April 26, 2003

Messy intersection of politics and religion

Santorum Controversy Illustrates Dilemma of Catholic Politicians - I almost hate to keep bringing this up, but it just shows how messy and interesting the combination of religion and politics are.

I think asking people to forget their religion when they become representatives is wrongheaded -- it makes them who they are and, to some degree, informs the choices they make. But you can't have it both ways: this "hate the sin, love the sinner" is a bullshit cop-out when you're talking about sexual practices. It's fine when you're talking about domestic violence or some other action that through counseling and work can be mitigated and possibly eliminated. But if you think people who make love to people of the same sex are irredemable sinners and are going to hell, and translate those thoughts to political and legislative action, we have a big problem. It's not religious bigotry, it's an honest, fundamental disagreement about the role of the government in the private lives of its citizens. And the comments (some listed here) from some conservatives trying to paint this as a witch hunt conveniently ignore that. Joan Walsh at Salon has a good article on this as well, and Josh Marshall weighs in as well. (I hope he gets back to writing more about domestic politics soon...)

All the spinoff comments are also fruitful topics of discussion. For instance, we have this:

Religious conservatives defended Santorum yesterday as a politician who did what, in their opinion, politicians should do: carry their personal religious convictions into political life, rather than try to separate those realms.
"You have to respect a person who does that, even if you disagree with them," said Sandy Rios, president of Concerned Women for America, a Christian group.

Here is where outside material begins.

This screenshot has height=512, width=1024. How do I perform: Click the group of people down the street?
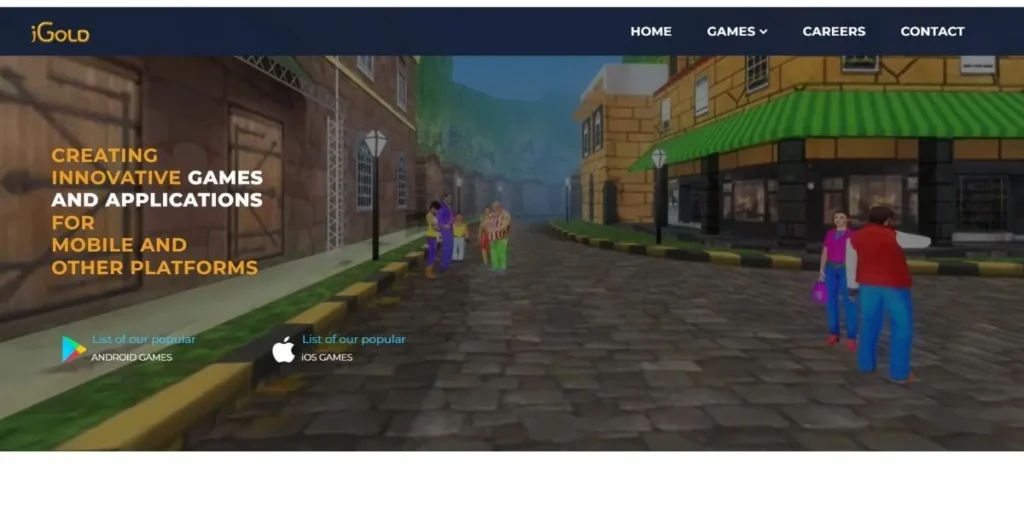click(466, 237)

This is one of those sentiments that people say but don't really believe, kind of like "Second place isn't so bad" and such. I seriously doubt Ms Rios would think the same thing about the more vocal members of the gay community or anyone else with whom she disagrees.

But let's hear the words of another Catholic politician, someone who's actually wrestled with the dilemmas faith can present for policymakers:

...Mario M. Cuomo, the Democratic former governor of New York, gave a 1984 speech at the University of Notre Dame explaining why, even though he accepted the church's teaching on abortion, he was not pressing to outlaw abortions.
Cuomo said yesterday that the speech, which took him 51/2 weeks of daily labor to write and 54 minutes to read, was "the best thing I've ever done."
"The Catholic public official lives the political truth most Catholics through most of American history have accepted and insisted on: the truth that to assure our freedom we must allow others the same freedom, even if occasionally it produces conduct by them which we would hold to be sinful," he wrote. "We know that the price of seeking to force our beliefs on others is that they might some day force theirs on us."